─── Material supplied

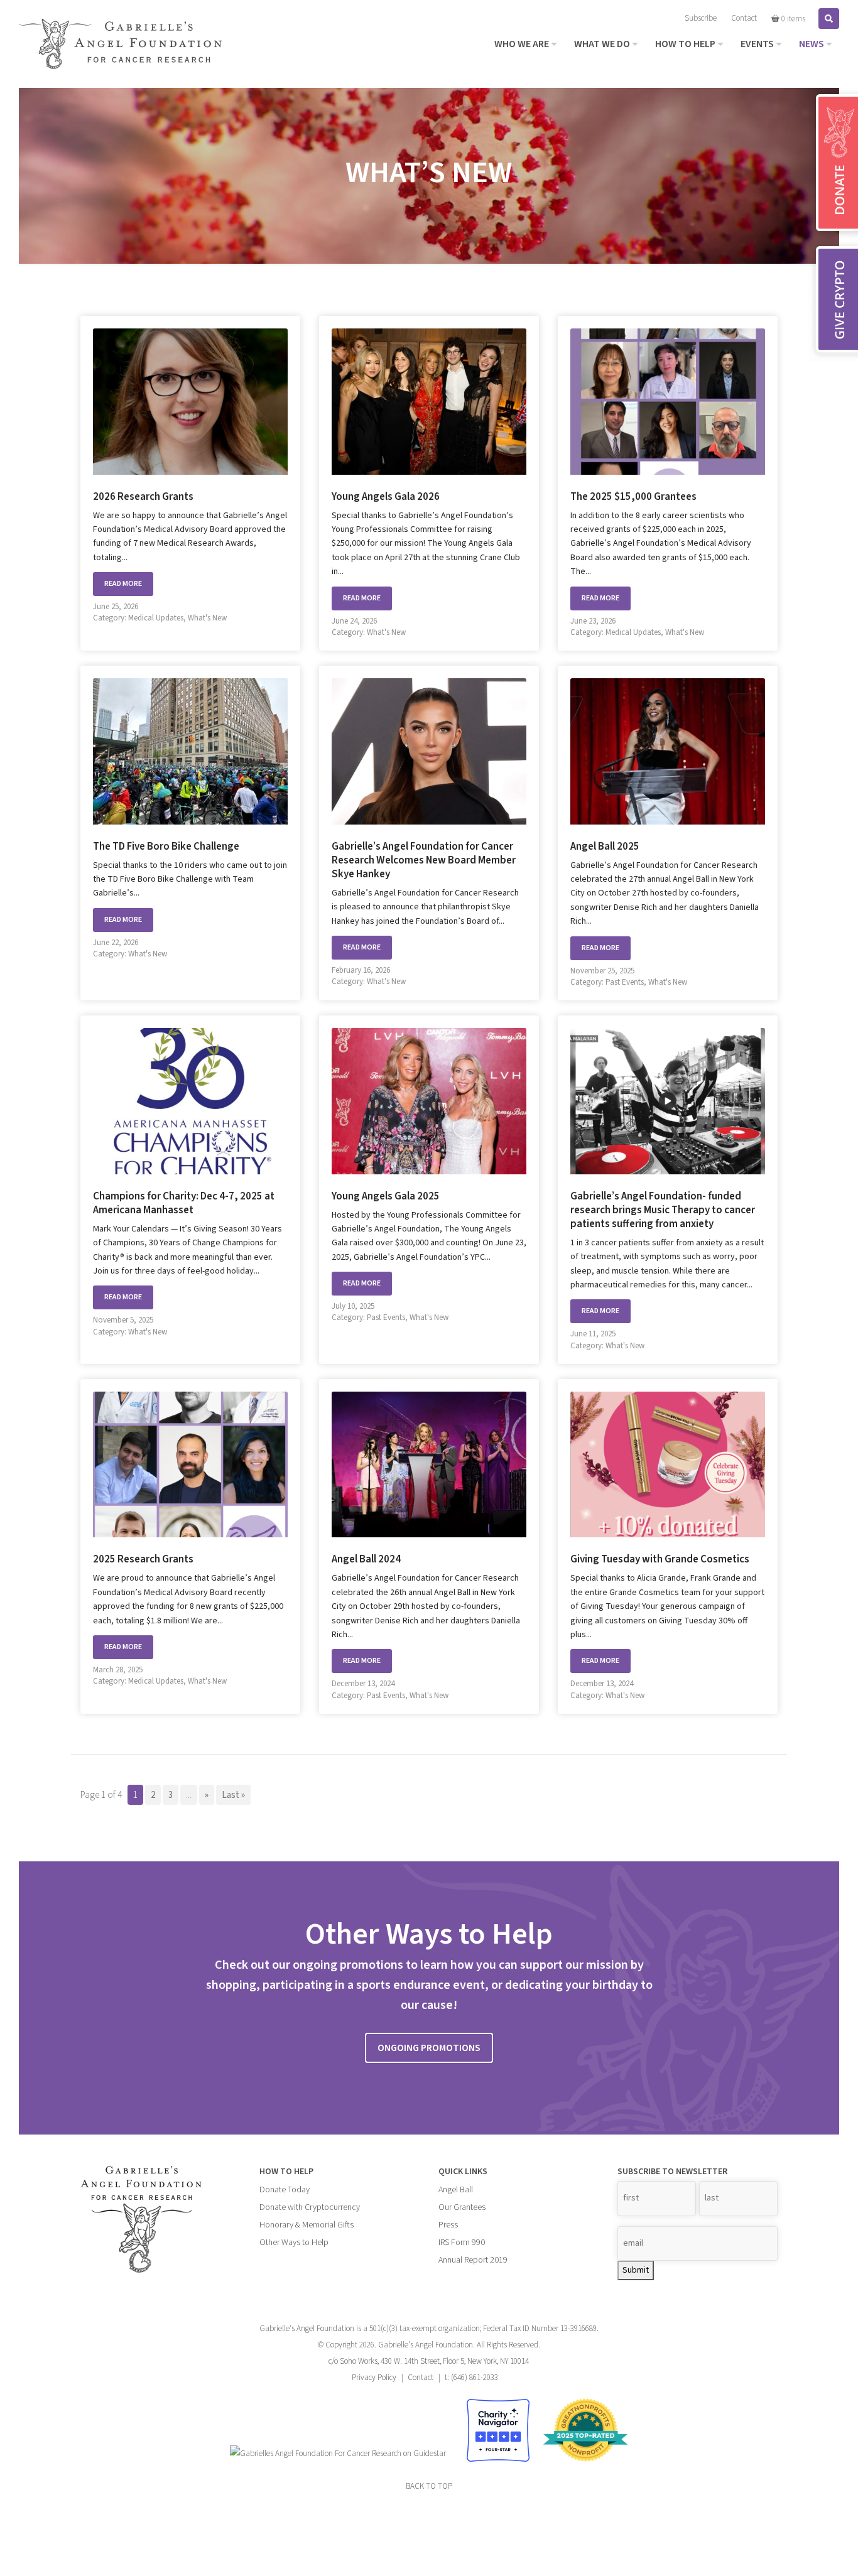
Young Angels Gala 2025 (386, 1196)
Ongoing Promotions (429, 2048)
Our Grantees (462, 2207)
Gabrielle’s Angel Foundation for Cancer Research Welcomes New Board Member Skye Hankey (424, 860)
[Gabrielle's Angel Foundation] (120, 44)
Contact (420, 2377)
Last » (233, 1795)
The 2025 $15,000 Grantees (633, 496)
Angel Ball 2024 (366, 1559)
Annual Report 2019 (473, 2260)
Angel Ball (455, 2190)
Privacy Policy (374, 2377)
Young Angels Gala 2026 (386, 496)
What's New (207, 618)
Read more (123, 583)
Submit (635, 2270)
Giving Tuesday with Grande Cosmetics (659, 1559)
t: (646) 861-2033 (471, 2377)
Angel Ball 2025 (604, 846)
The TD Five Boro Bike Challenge (166, 846)
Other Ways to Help (294, 2242)
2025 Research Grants (143, 1559)
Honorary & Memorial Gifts (306, 2225)
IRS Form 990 (461, 2242)
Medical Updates (155, 618)
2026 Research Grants (143, 496)
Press (448, 2225)
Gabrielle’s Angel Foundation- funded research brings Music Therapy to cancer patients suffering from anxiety (662, 1210)
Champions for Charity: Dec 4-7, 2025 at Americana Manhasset (183, 1203)
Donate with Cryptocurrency (309, 2207)
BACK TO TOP (429, 2486)
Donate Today (284, 2190)
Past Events (624, 982)
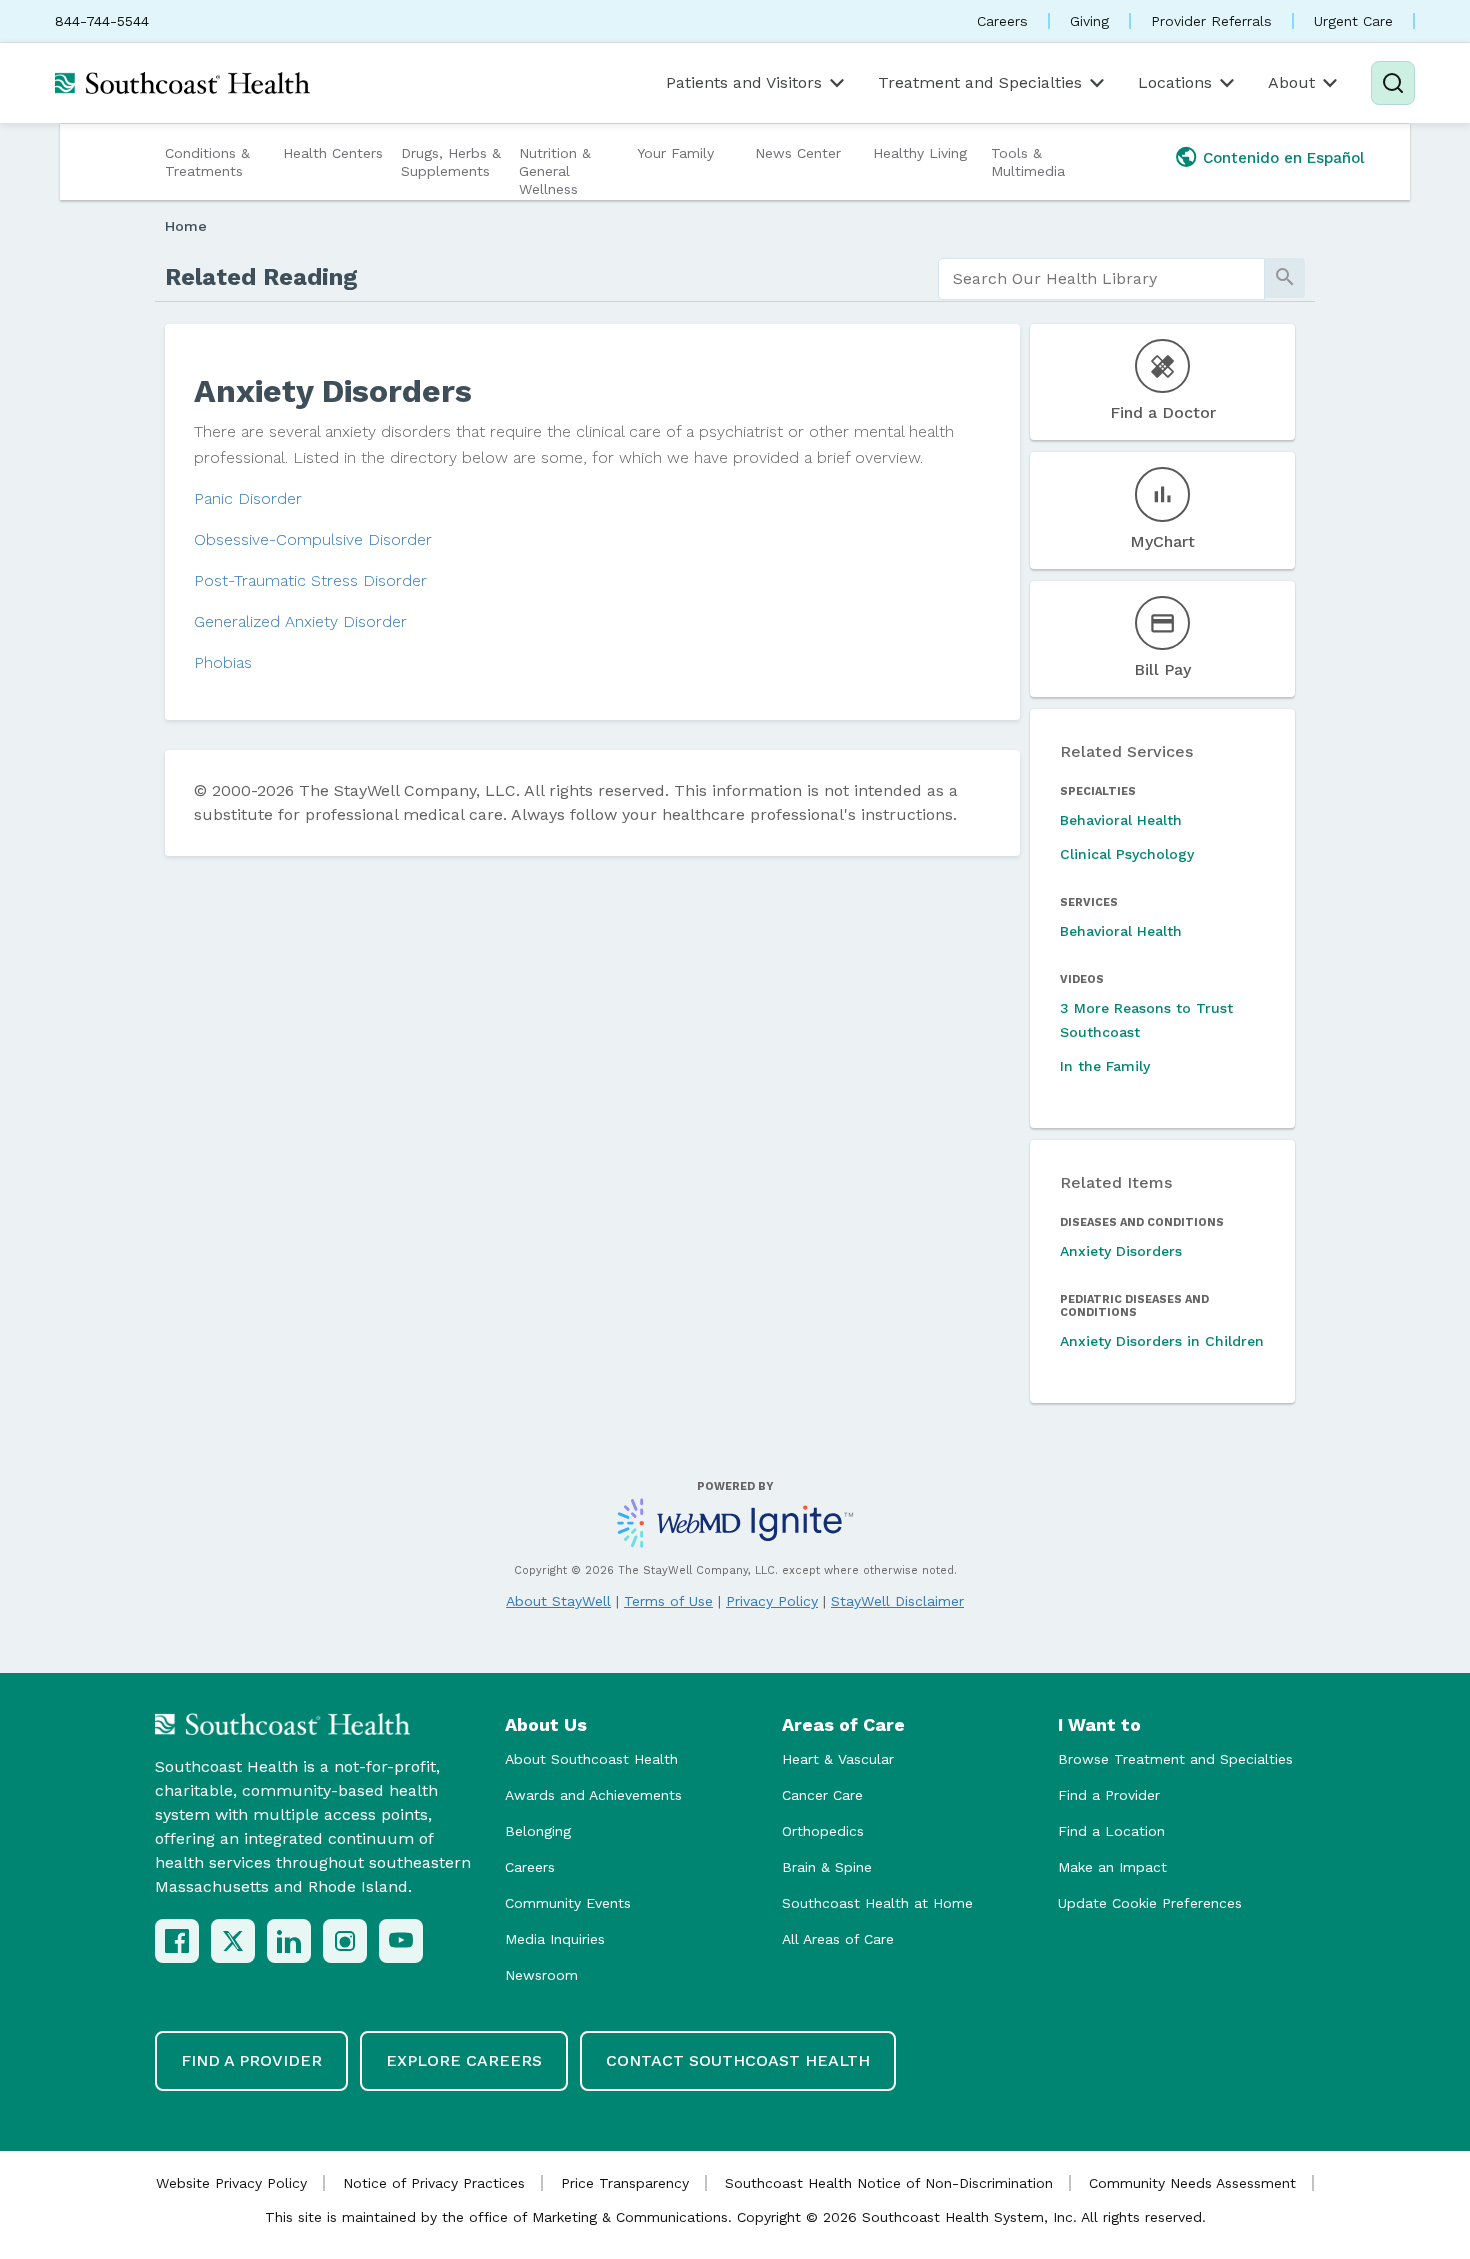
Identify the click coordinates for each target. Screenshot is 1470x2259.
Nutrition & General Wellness (555, 171)
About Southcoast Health (591, 1759)
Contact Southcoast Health (738, 2060)
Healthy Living (920, 153)
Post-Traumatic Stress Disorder (310, 580)
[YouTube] (401, 1941)
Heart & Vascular (838, 1759)
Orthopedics (823, 1831)
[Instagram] (345, 1941)
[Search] (1393, 83)
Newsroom (541, 1975)
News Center (798, 153)
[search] (1101, 279)
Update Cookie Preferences (1150, 1903)
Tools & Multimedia (1028, 162)
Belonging (538, 1831)
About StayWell (558, 1601)
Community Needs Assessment (1192, 2183)
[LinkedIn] (289, 1941)
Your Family (675, 153)
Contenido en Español (1284, 158)
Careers (1002, 21)
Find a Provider (1109, 1795)
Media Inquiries (555, 1939)
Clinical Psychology (1127, 854)
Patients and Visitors (744, 82)
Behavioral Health (1121, 820)
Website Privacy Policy (231, 2183)
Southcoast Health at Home (877, 1903)
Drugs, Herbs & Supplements (451, 162)
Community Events (568, 1903)
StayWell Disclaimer (897, 1601)
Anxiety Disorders (1121, 1251)
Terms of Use (668, 1601)
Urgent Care (1353, 21)
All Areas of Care (838, 1939)
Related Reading (261, 277)
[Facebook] (177, 1941)
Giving (1089, 21)
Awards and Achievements (593, 1795)
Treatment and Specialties (980, 82)
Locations (1175, 82)
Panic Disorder (248, 498)
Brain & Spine (827, 1867)
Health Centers (333, 153)
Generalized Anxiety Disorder (300, 621)
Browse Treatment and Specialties (1175, 1759)
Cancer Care (822, 1795)
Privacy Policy (772, 1601)
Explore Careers (464, 2060)
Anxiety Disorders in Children (1162, 1341)
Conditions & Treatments (207, 162)
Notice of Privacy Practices (434, 2183)
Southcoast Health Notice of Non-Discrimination (889, 2183)
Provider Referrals (1211, 21)
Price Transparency (625, 2183)
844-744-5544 (102, 21)
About (1291, 82)
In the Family (1105, 1066)
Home (186, 226)
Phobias (223, 662)
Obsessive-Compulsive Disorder (313, 539)
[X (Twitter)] (233, 1941)
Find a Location (1111, 1831)
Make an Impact (1112, 1867)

──────

* Required work:
In the answer, the data should reappear exactly, with no pictures.

* Written solution:
Young Angels Gala 2025 (386, 1196)
Ongoing Promotions (429, 2048)
Our Grantees (462, 2207)
Gabrielle’s Angel Foundation for Cancer Research Welcomes New Board Member Skye Hankey (424, 860)
[Gabrielle's Angel Foundation] (120, 44)
Contact (420, 2377)
Last » (233, 1795)
The 2025 $15,000 Grantees (633, 496)
Angel Ball 2024 (366, 1559)
Annual Report 2019 (473, 2260)
Angel Ball (455, 2190)
Privacy Policy (374, 2377)
Young Angels Gala 2026 (386, 496)
What's New (207, 618)
Read more (123, 583)
Submit (635, 2270)
Giving Tuesday with Grande Cosmetics (659, 1559)
t: (646) 861-2033 (471, 2377)
Angel Ball 2025 (604, 846)
The TD Five Boro Bike Challenge (166, 846)
Other Ways to Help (294, 2242)
2025 Research Grants (143, 1559)
Honorary & Memorial Gifts (306, 2225)
IRS Form 990 (461, 2242)
Medical Updates (155, 618)
2026 Research Grants (143, 496)
Press (448, 2225)
Gabrielle’s Angel Foundation- funded research brings Music Therapy to cancer patients suffering from anxiety (662, 1210)
Champions for Charity: Dec 4-7, 2025 at Americana Manhasset (183, 1203)
Donate with Cryptocurrency (309, 2207)
BACK TO TOP (429, 2486)
Donate Today (284, 2190)
Past Events (624, 982)
Identify the click coordinates for each target. Screenshot is 1470x2259.
Nutrition & General Wellness (555, 171)
About Southcoast Health (591, 1759)
Contact Southcoast Health (738, 2060)
Healthy Living (920, 153)
Post-Traumatic Stress Disorder (310, 580)
[YouTube] (401, 1941)
Heart & Vascular (838, 1759)
Orthopedics (823, 1831)
[Instagram] (345, 1941)
[Search] (1393, 83)
Newsroom (541, 1975)
News Center (798, 153)
[search] (1101, 279)
Update Cookie Preferences (1150, 1903)
Tools & Multimedia (1028, 162)
Belonging (538, 1831)
About StayWell (558, 1601)
Community Needs Assessment (1192, 2183)
[LinkedIn] (289, 1941)
Your Family (675, 153)
Contenido en Español (1284, 158)
Careers (1002, 21)
Find a Provider (1109, 1795)
Media Inquiries (555, 1939)
Clinical Psychology (1127, 854)
Patients and Visitors (744, 82)
Behavioral Health (1121, 820)
Website Privacy Policy (231, 2183)
Southcoast Health at Home (877, 1903)
Drugs, Herbs & Supplements (451, 162)
Community Events (568, 1903)
StayWell Disclaimer (897, 1601)
Anxiety Disorders (1121, 1251)
Terms of Use (668, 1601)
Urgent Care (1353, 21)
All Areas of Care (838, 1939)
Related Reading (261, 277)
[Facebook] (177, 1941)
Giving (1089, 21)
Awards and Achievements (593, 1795)
Treatment and Specialties (980, 82)
Locations (1175, 82)
Panic Disorder (248, 498)
Brain & Spine (827, 1867)
Health Centers (333, 153)
Generalized Anxiety Disorder (300, 621)
Browse Treatment and Specialties (1175, 1759)
Cancer Care (822, 1795)
Privacy Policy (772, 1601)
Explore Careers (464, 2060)
Anxiety Disorders in Children (1162, 1341)
Conditions & Treatments (207, 162)
Notice of Privacy Practices (434, 2183)
Southcoast Health Notice of Non-Discrimination (889, 2183)
Provider Referrals (1211, 21)
Price Transparency (625, 2183)
844-744-5544 (102, 21)
About (1291, 82)
In the Family (1105, 1066)
Home (186, 226)
Phobias (223, 662)
Obsessive-Compulsive Disorder (313, 539)
[X (Twitter)] (233, 1941)
Find a Location (1111, 1831)
Make an Impact (1112, 1867)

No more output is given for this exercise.